Pictures left aside, return the lines below exactly, from the one with "Task: Click the" to the end, including both ends.

═══

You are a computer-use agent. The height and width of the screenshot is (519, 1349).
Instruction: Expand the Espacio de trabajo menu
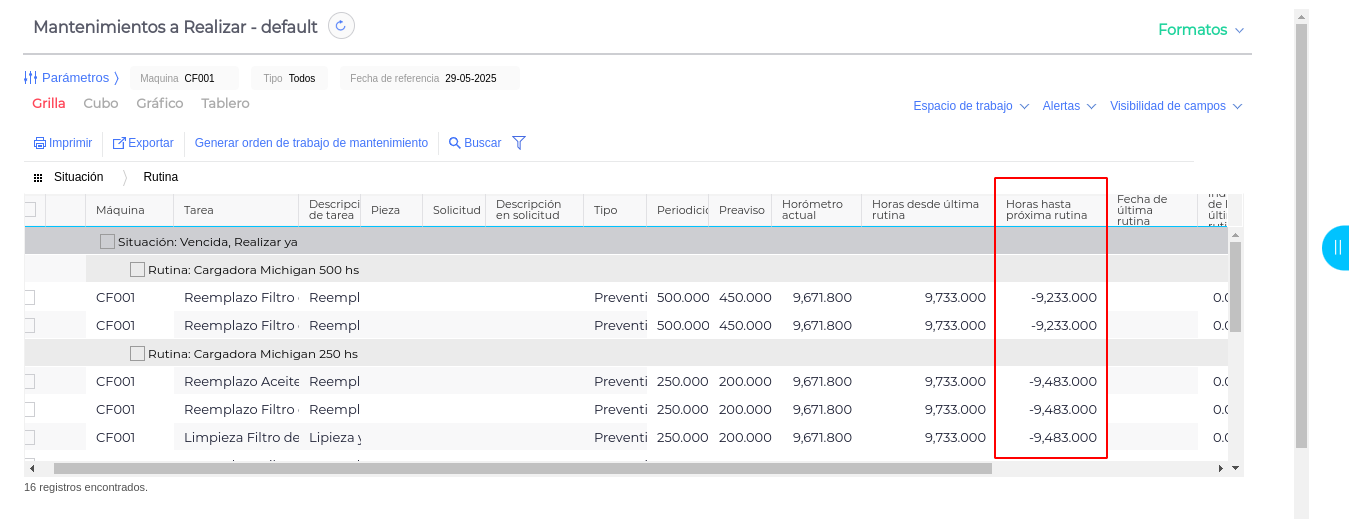970,106
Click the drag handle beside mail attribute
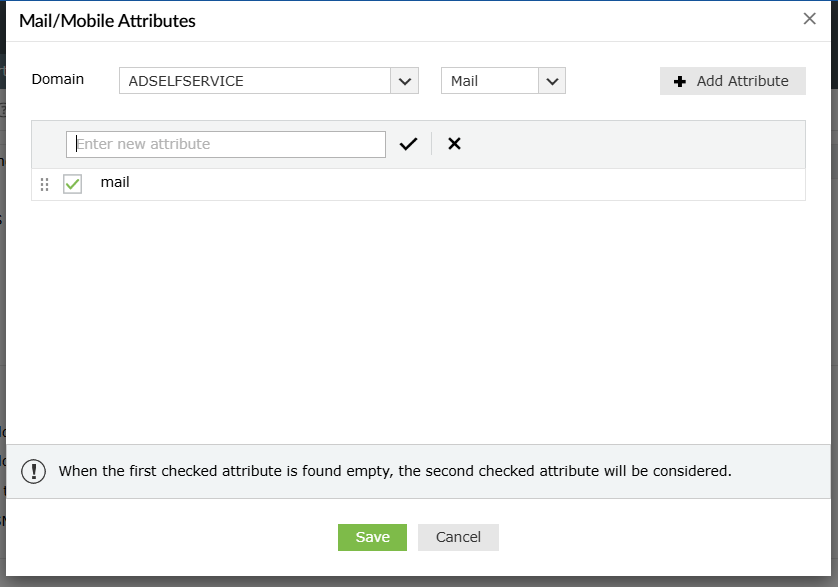Screen dimensions: 838x587 44,184
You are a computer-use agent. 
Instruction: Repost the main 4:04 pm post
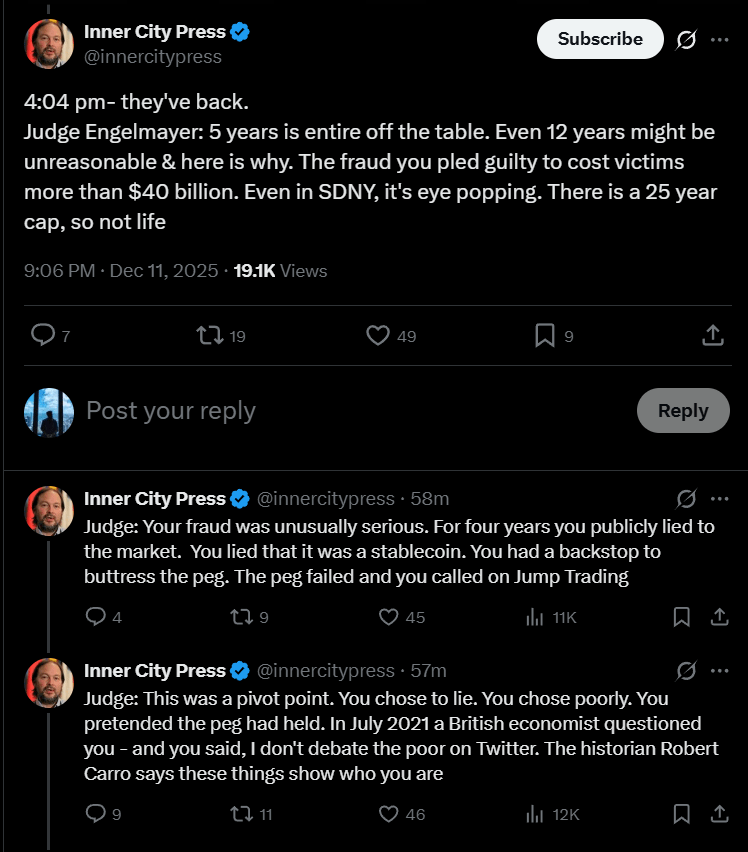pyautogui.click(x=210, y=335)

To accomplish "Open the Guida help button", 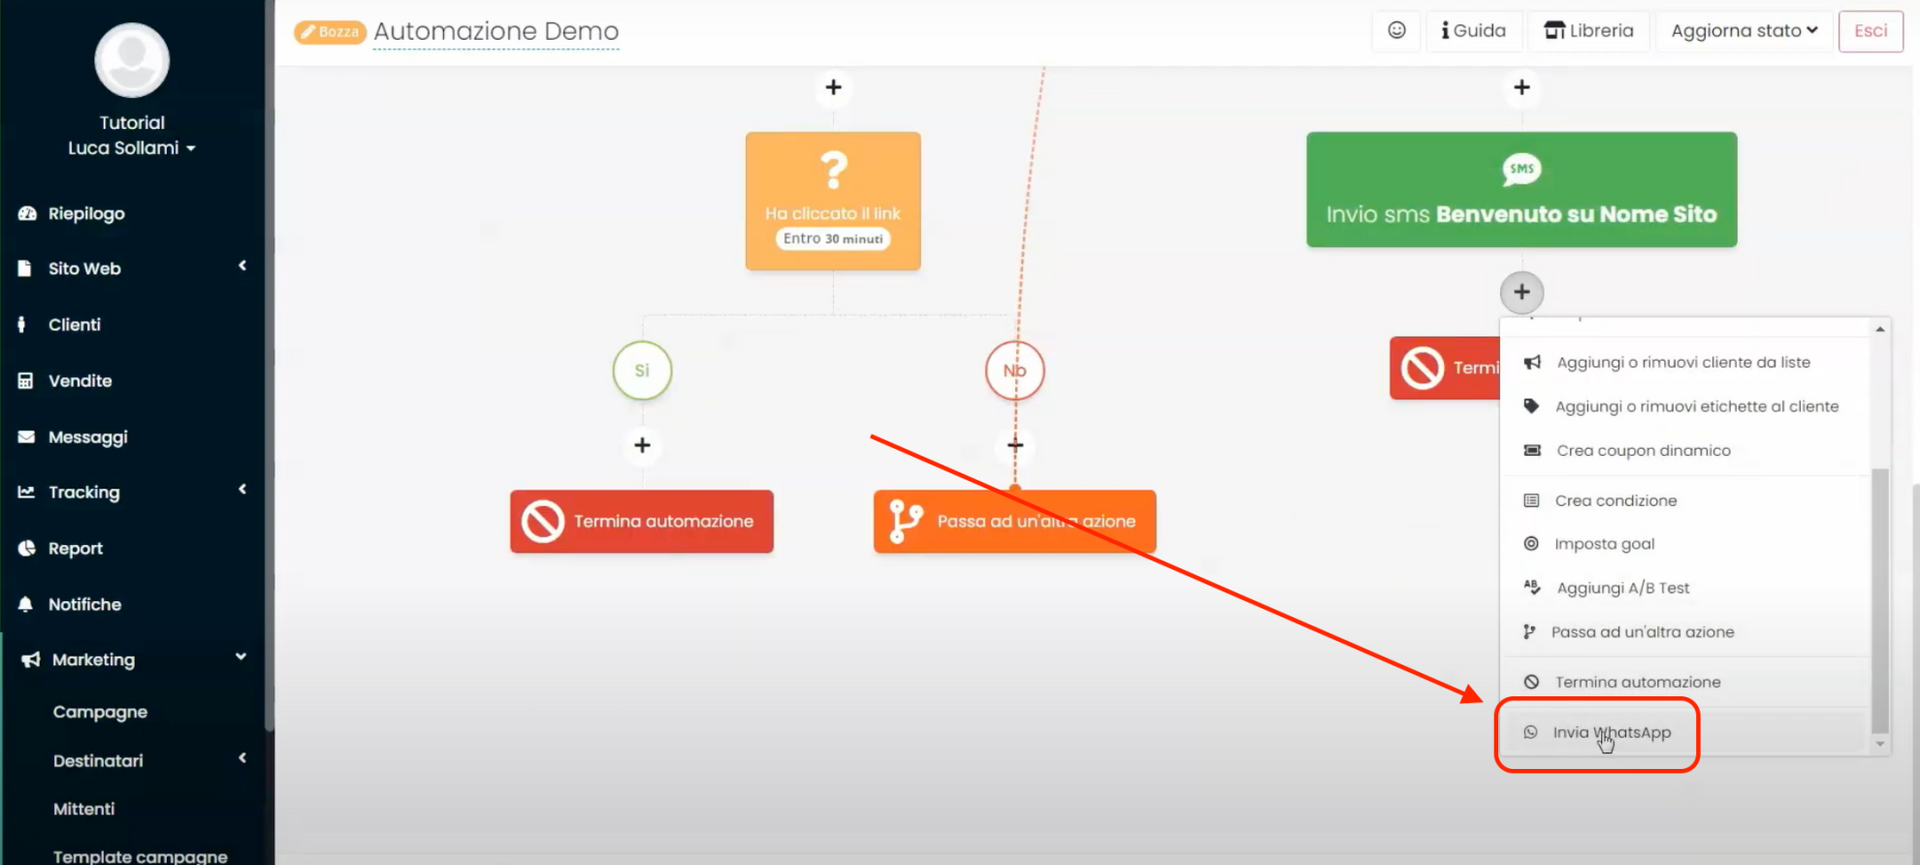I will click(x=1473, y=31).
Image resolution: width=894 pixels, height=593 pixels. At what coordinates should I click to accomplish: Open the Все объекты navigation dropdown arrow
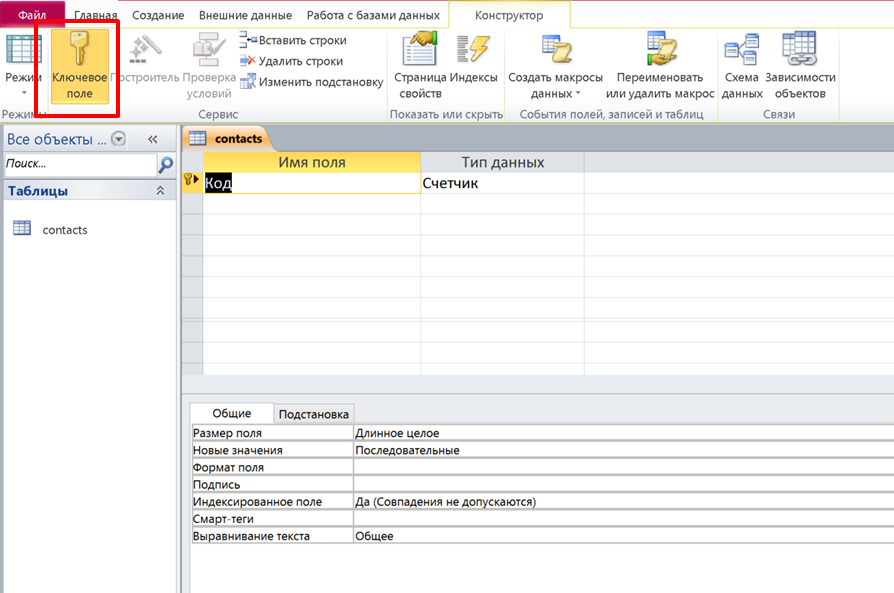(x=119, y=139)
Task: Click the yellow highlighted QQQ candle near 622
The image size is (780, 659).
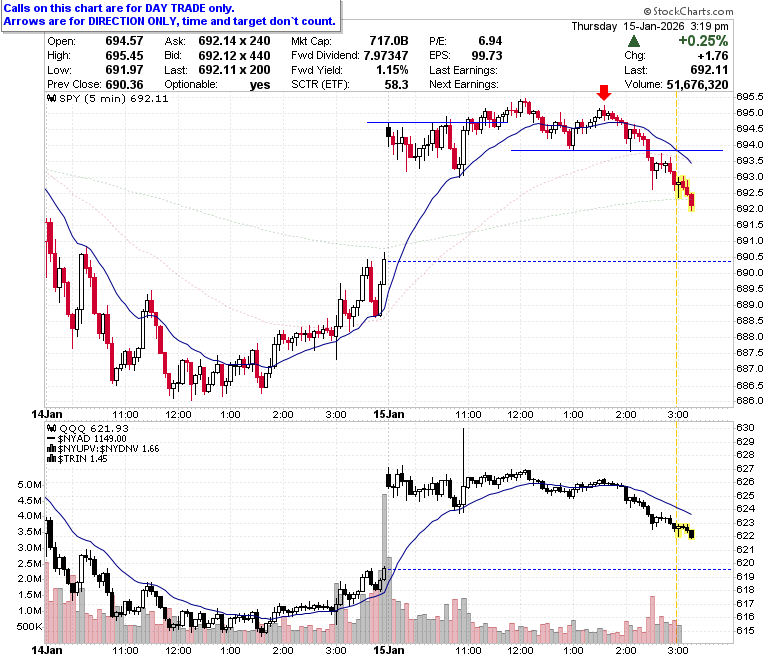Action: click(691, 535)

═══

Solution to the problem ▸
Task: Click the yellow highlighted QQQ candle near 622
The image size is (780, 659).
Action: click(691, 535)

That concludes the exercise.